Older games in the RE series placed as much of an emphasis on puzzle solving and exploration as they did on combat, but RE5 is all about the gunplay, which makes the stick-and-shoot controls even more frustrating. It’s not that you have to stand still while attacking that’s the problem; your immobility forces you not only to take a more tactical approach to combat, but also to stay acutely aware of your surroundings, both of which make for a more vital and tense experience. The problem is the monumental delay between shooting and running. If you knock an enemy back and want to follow up with your knife or even a punch, it will take you so long to run to him that he’ll be ready for you by the time you get there. Similarly, it takes so long to switch from shooting to running that by the time your feet actually start pumping, an infected has your neck in its mouth. If the transition from attacking stance to running were smoother and faster, then it wouldn’t matter, but as it is, it’s maddening. Walking is completely out of the question; your pace is so stupefyingly slow you may as well hang a sign around your neck that says “Zombie Food” and be done with it.

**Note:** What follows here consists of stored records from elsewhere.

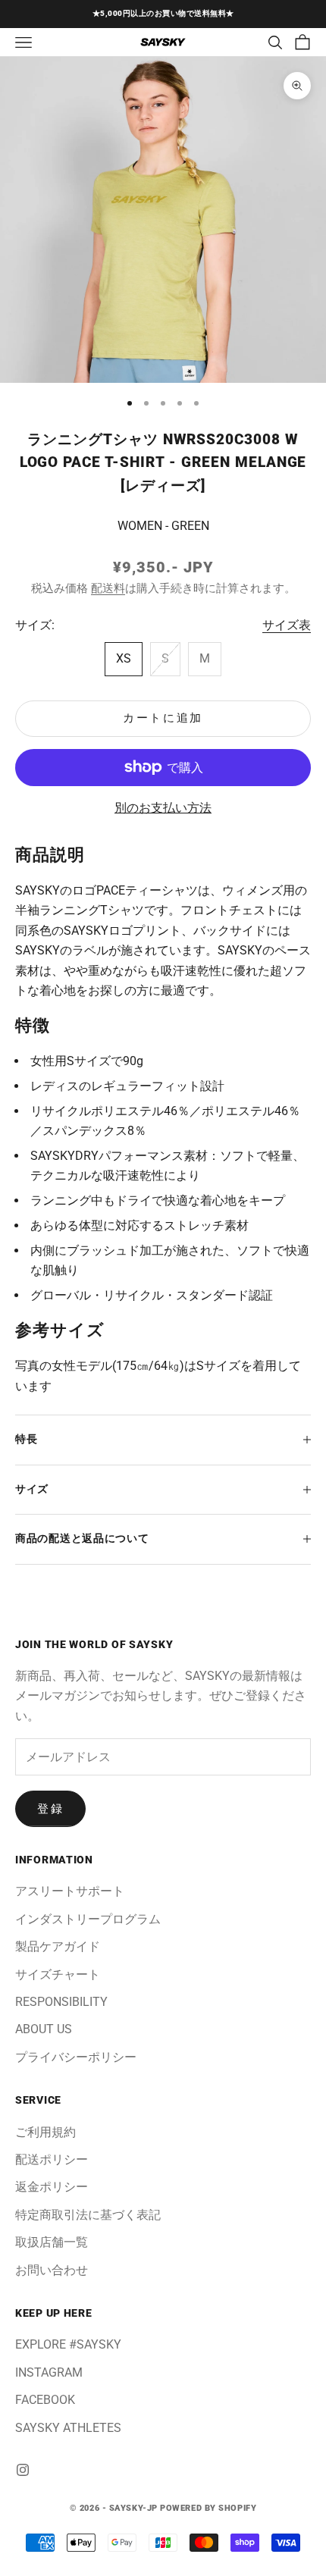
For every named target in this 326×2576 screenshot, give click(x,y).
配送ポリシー (51, 2159)
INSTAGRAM (49, 2372)
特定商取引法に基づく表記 (88, 2215)
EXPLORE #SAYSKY (68, 2344)
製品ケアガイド (57, 1946)
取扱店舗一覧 (51, 2242)
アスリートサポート (69, 1891)
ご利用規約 (45, 2132)
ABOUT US (43, 2029)
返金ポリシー (51, 2187)
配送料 (108, 588)
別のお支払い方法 (163, 808)
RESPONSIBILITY (61, 2002)
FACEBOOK (45, 2400)
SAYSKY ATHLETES (68, 2428)
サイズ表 (286, 625)
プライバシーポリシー (75, 2057)
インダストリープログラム (88, 1919)
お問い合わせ (51, 2270)
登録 (50, 1809)
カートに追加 (163, 718)
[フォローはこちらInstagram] (22, 2469)
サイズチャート (57, 1974)
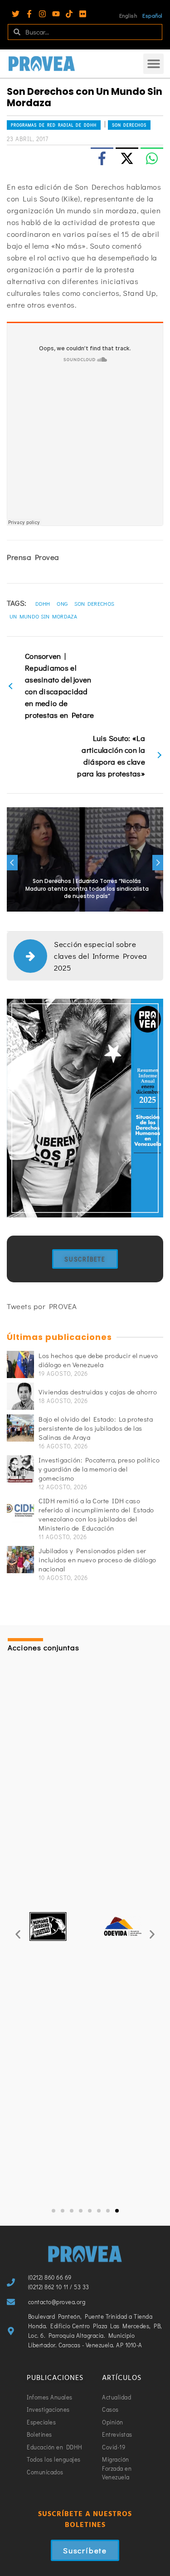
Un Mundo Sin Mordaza (43, 616)
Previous (12, 862)
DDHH (42, 603)
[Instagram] (42, 14)
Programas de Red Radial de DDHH (54, 125)
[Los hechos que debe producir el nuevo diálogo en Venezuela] (20, 1364)
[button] (153, 64)
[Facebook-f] (29, 14)
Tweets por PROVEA (42, 1306)
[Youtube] (56, 14)
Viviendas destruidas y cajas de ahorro (98, 1391)
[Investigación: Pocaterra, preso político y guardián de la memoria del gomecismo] (20, 1468)
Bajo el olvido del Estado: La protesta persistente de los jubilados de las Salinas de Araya (96, 1428)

Fortunately, you have Sheva backing you up. RE5 is most fun when played co-operatively with a friend, but if you have to go it alone, Sheva’s still a valuable ally. Her AI is excellent; she doesn’t get stuck, lost, or in the way. She’s quick with the healing items, but not so quick that she’s dosing you with health spray every time you break a nail. She also provides genuine backup and support in a fight, instead of just hanging back and letting you do all the work. Sure, you have to keep her supplied with ammo, but it’s a small price to pay for having her gun at the ready. At times, the interaction with her feels a bit forced, as in sections where both characters are required to push an obstacle or kick open a door, but those scenarios are fairly infrequent.

As much as you’ll appreciate having Sheva’s trigger finger at your disposal, you’ll be even more thankful for her pockets. Your available inventory is terribly small, but Sheva is happy to perform packhorse duties for you, effectively doubling the amount of items you can carry with you. The limited carrying ability means you’ll have to be a bit more strategic about what you bring with you, but you can store your extra gear in a larger inventory space that’s accessible between chapters. The same menu screen lets you sell any treasure you may have collected, buy weapons, upgrade your current arsenal, and generally organize your crap. It doesn’t have the peculiar charm of RE4’s merchant, but it gets the job done.

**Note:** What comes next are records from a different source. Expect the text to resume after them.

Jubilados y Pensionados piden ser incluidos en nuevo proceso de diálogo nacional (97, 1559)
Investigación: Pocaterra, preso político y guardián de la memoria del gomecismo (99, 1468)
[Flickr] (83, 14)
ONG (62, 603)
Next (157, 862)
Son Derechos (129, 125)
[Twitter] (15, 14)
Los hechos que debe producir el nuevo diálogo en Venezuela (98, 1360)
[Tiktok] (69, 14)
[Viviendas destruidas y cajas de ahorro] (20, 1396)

If I have one lament about RE5, it’s that it continues RE4’s trend away towards the “horror” part of survival horror. The game has monsters aplenty, and the idea of anyone using innocent villagers as lab rats is certainly horrible, but RE5 just isn’t all that scary. Tension comes from the scarcity of ammo and your opponents’ ability to laugh off hails of bullets, not from any kind of fright. The Resident Evil series has traditionally been more about the “Boo!” than a growing feeling of dread, but RE5 doesn’t even try for that, and personally I miss it.

Resident Evil 5 throws a few new ideas at you, but for the most part, it’s more of what we got from Resident Evil 4, which is all it really has to be. The control scheme can be very aggravating, especially in the thick of a fight, but having a partner backing you up keeps things from ever feeling truly insurmountable. Though the game’s pacing is at times uneven – it takes forever to get started and some areas are choked with loading screens – once it gets going, it’s a damn fun time.

Bottom Line: No one is going to accuse Resident Evil 5 of being particularly deep, but who cares? It’s more shooter than survival horror, but you’ll thoroughly enjoy mowing down infected and slaughtering the over-the-top boss monsters even without the scares.

Recommendation: Grab a friend and get to Africa. There are zombies that need killing.

This review is based on the Xbox 360 version of the game.

Susan Arendt thinks the greatest moment in Resident Evil‘s history is the zombie shark. Come on -it’s a zombie and a shark. How awesome is that?